A comment from Marc Schieder, CIO at DRACOON
Exactly one year ago, the European Court of Justice declared the so-called EU-US Privacy Shield (also EU-US Privacy Shield) invalid.
Marc Schieder, CIO at DRACOON
The agreement was negotiated in 2016 and served as the basis for the commercial exchange of personal information between the European Union and the United States. The judges of the ECJ based their decision on the fact that US intelligence services could access data of EU citizens practically uninhibited and that data protection was therefore not guaranteed. In principle, the European Court of Justice held that the level of data protection in the US was not of equal importance to that in the EU and that the agreement was therefore void. The court also ruled that the exchange of data with non-EU countries as a whole was legal on the basis of the “standard contractual clauses”, but had to be examined on a case-by-case basis. Specifically, the ruling meant that US tech companies such as Facebook are no longer allowed to export and store personalized data of EU citizens in the United States. The same applies, of course, the other way around.
But the reality is different, because as a study by the think tank “Centrum für Europäische Politik” showed in January of this year, numerous companies continue to illegally transmit personalized information to the United States and often refer to the standard contractual clauses, the use of which remains permitted in principle. However, the cep argues that data transfers to the United States should not be based on these or, for example, on company-internal data protection regulations if the data recipients there are subject to problematic US laws on surveillance and have access to the data content in plain language. The think tank notes that in such cases, additional data protection measures cannot in fact prevent access by US authorities. Especially transfers within the framework of cloud services are mentioned here as illegal. They should be stopped by the data exporter itself or by regulators, according to cep. Just under a month ago, the EU Commission presented new standard contractual clauses to increase legal certainty for European companies that send data to the US. However, according to Justice Commissioner Didier Reynders, a new data protection agreement with the USA is planned as a long-term solution.

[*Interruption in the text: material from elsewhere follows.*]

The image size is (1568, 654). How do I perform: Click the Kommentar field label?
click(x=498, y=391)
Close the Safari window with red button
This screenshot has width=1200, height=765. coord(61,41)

Although there is still legal uncertainty on some points, the judgment a year ago was an important step in terms of data protection in Europe and a clear signal for the strengthening of European data sovereignty. Last but not least, it offers a further incentive for the US to refrain from anti-data protection laws and to anchor the issue in its legislation in the long term. Another reason why this is worthwhile is the fact that companies and users are becoming more and more sensitized here and purchasing decisions often depend on how much customers trust a provider in terms of data protection. The current pandemic and the fact that the “New Normal” has long been a reality in the world of work once again illustrates the urgency of the issues of data protection and IT security. This applies to companies as well as private users. It is to be hoped that the new agreement will strengthen Europe’s role in the fight for greater transparency and data sovereignty for all users and strengthen its pioneering role here.